All these questions and more are factored into what a particular person’s life is worth to a particular set of people on a given day. I’ve seen cases in which young children whose only sin in life was being at the wrong place at the wrong time were “worth” nothing. I’ve seen a case in which a suburban house wife with a cheating husband was “worth” millions. There is no rhyme or reason. Each case is unique. It’s viewed through a very jaded prism of circumstance and the best estimate of what a hypothetical jury of one’s peers will decide a case is worth at a hypothetical trial of the facts.

As one might expect from the fact that I’m writing about this, my work tends to make me a tad bit introspective. What is the value of my own life? I know, more or less, what the dollar sum total of my life insurance benefits would be after funeral expenses, paying off debts and whatever taxes Uncle Sam deems necessary to steal from The Queen. But, what about how I’ve impacted the world? How, if at all, have I made this world a better place? Have I contributed anything of lasting value to anyone, or have I just coasted through this world without leaving any trace? Am I worth millions or worthless?

The Queen tells me she wouldn’t trade me for any amount of money which is comforting (although I think she might consider renting me out in exchange for a Corvette or Cadillac XLR). As I’ve said before, I really don’t think I deserve her (or anyone else’s) admiration. There are times when I feel worth less than the proverbial warm bucket of spit. It’s just that I feel like I can and should be doing more with my life than I am.

One of the reasons I started writing was to, hopefully, leave something meaningful behind to those who follow. To make people laugh, cry and, yes, even think once in a while. To those who have taken the time to follow my deranged ramblings, I simply say thanks. It’s nice to know there are others out there that find some measure of meaning in my words.

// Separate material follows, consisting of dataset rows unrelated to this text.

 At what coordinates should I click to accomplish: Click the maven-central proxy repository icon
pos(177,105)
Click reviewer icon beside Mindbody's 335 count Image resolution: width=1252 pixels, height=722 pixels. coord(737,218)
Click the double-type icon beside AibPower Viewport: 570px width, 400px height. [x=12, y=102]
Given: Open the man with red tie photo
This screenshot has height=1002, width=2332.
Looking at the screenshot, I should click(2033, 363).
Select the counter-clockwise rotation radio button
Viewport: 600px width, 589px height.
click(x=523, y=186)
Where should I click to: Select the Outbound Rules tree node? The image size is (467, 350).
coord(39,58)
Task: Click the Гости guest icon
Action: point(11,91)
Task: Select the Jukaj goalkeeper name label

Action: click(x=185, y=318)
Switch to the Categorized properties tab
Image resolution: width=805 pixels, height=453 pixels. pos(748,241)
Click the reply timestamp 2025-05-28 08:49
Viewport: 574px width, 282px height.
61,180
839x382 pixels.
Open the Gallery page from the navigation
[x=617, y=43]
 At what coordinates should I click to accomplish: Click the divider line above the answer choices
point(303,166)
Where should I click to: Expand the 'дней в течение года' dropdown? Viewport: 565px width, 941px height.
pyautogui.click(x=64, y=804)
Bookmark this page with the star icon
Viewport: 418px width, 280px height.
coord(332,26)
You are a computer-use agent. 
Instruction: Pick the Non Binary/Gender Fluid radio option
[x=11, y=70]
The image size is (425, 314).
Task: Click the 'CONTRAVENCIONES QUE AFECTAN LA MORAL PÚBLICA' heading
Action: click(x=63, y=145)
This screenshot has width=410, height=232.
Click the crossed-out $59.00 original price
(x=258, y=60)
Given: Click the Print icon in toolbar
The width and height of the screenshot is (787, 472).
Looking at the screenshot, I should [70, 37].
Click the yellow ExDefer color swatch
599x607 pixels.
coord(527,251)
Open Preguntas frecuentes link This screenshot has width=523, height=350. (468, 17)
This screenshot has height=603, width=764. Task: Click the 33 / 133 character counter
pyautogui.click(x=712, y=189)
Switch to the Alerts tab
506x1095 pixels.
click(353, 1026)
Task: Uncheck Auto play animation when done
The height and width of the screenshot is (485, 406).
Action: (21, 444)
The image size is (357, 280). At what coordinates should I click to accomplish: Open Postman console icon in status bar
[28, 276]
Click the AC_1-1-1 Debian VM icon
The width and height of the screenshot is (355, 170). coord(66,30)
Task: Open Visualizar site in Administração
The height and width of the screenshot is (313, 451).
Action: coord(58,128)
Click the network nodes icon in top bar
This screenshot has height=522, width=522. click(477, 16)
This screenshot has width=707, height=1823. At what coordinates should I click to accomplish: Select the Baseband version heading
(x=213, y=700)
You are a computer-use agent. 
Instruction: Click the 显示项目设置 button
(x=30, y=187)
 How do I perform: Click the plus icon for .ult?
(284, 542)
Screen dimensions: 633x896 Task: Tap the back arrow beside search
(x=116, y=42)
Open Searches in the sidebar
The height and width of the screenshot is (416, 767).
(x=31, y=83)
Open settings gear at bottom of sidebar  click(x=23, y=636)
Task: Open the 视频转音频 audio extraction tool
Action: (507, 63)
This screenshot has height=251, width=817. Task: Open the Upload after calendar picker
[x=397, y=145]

  1. K., I think we are of similar minds today as I write about my grandmother and her stories that will go untold, and wonder what parts of my life will be forgotten also. I think about this often since my own mother's death. She died, penniless, with no insurance, living in a spare room of my sisters. By the time I was done packing what was "valuable" I had 4 boxes. 4 boxes to sum up someone's life. Thankfully I know that our value is not found in what is left behind but in the joy we bring others while we're here.
    I'm sure the Queen would agree with me here, you bring joy. Thank you, blogger-friend, for letting me follow your helps me not to feel so deranged myself :)

  2. Mel, thanks for the kind words. I understand what you mean about stories untold and packing up what is "valuable". The Queen's 93 year old grandmother lives with us right now. Her dementia makes it impossible to have a conversation with her or capture the stories of her life. She has no income beyond a very meager social security check as she has outlived the investments her husband had set up for her before he died. Yet, despite that, she is considered to be an invaluable treasure within our church community where she is known as "Grandma Clayson" to literally thousands of adopted "grandchildren" around the world. I keep intending to write about that and just haven't worked up to it yet.

    You are welcome for me "letting" you follow my ramblings. I consider the privilege mine. To borrow from something I read in a Spider Robinson novel: "Shared joy is increased. Shared pain is lessened."